■ **Passage provided**:
──────

Parlour Farmhouse is a Grade II listed building in the Monmouthshire local planning authority area, Wales. First listed on 27 September 2001. Farmhouse.
Parlour Farmhouse
- WRENN ID
- veiled-passage-thistle
- Grade
- II
- Local Planning Authority
- Monmouthshire
- Country
- Wales
- Date first listed
- 27 September 2001
- Type
- Farmhouse
- Source
- Cadw listing
Description
Very thick rubble walls (almost 1m) now rendered and roughcast; blue slate roofs on 2 levels; red brick chimneys. The plan has 2 elements: a "hall" range on a roughly N-S axis, originally of 2 unequal cells, with a much taller 1-unit, 2½-storey parlour wing at its S end projecting slightly to the E; plus a lean-to at the N gable and another lean-to wrapped round the E gable of the parlour wing (each containing a modern doorway and modern windows). The surviving features of historical interest are wooden mullioned windows in the parlour wing: in the S elevation: one of 6 lights at ground floor and one of 2 lights at 1st floor; and in the W gable wall, one of 7 lights at ground floor and one of 2 lights offset left at 1st floor. All have wooden lintels and deeply-recessed moulded mullions, and those at ground floor have moulded surrounds. (Plate XIVd of Fox & Raglan vol.2 shows a W gable chimney and 2 small attic windows, but the chimney has been removed and the 2 windows have been replaced by a single modern window in the centre of the gable. Also, wooden mullioned windows of 6 and 4 lights at ground floor of the W side of the hall range at the time of their survey have been replaced with modern glazing.) There is a small chimney at the N gable of the hall range and another at the E gable of the wing.

──────

■ **Tasks to perform**:
#1 In the passage on Parlour Farmhouse, how many lights does the ground-floor mullioned window in the W gable wall have?
#2 Carry on the passage on Parlour Farmhouse from its last sentence.

■ **Input data**:
──────

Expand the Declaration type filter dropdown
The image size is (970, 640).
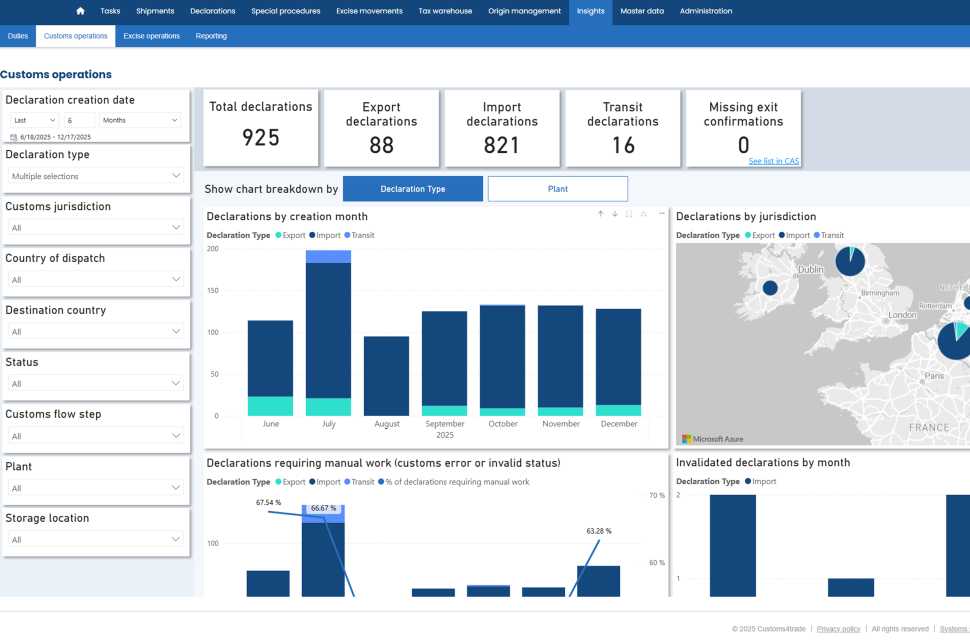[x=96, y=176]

──────

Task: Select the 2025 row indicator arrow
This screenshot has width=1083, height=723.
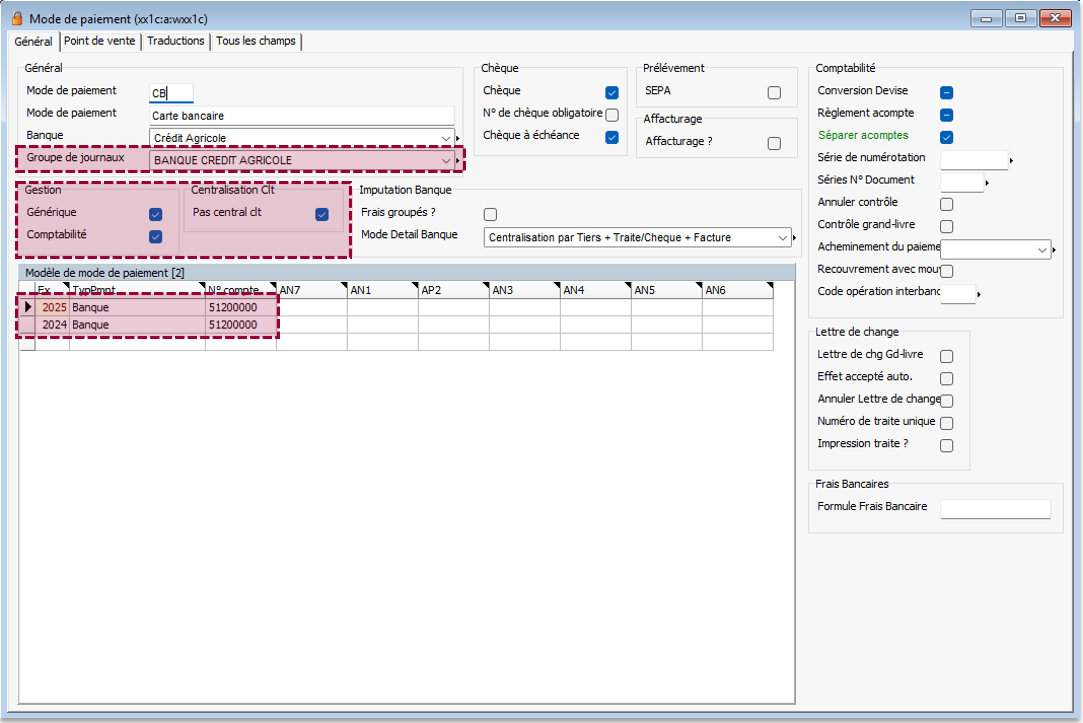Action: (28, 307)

──────

■ **Answers to the exercises**:
#1 Seven lights.

#2
The hall range was originally partitioned to form a "hall" with a small "inner room" at its S end, as indicated by an undecorated lateral beam where the partition would have been. A central lateral beam and a half-beam close to the N gable wall survive, together with a full set of original ceiling joists, all with rich run-out moulding. In the SE corner of this range is a massive Tudor-arched oak doorway with chamfered surround and original plank door with applied vertical moulding, opening into the parlour, from which it was originally lockable with a draw bar, as a slot for this indicates. (This appears to be evidence of a "house-within-a-house", enabling the family to separate themselves from inferior members of the household.) The parlour has 3 lateral beams with run-out moulding like those in the hall range, but a ceiling now conceals the joists. A very thick E gable wall contains a hearth (now concealed) and formerly contained a mural staircase in the SE corner. Built into the SW corner, and extending beneath both windows, is an L-shaped panelled-back settle. The chamber above was reported by Fox & Raglan to contain a lateral beam with running-vine decoration.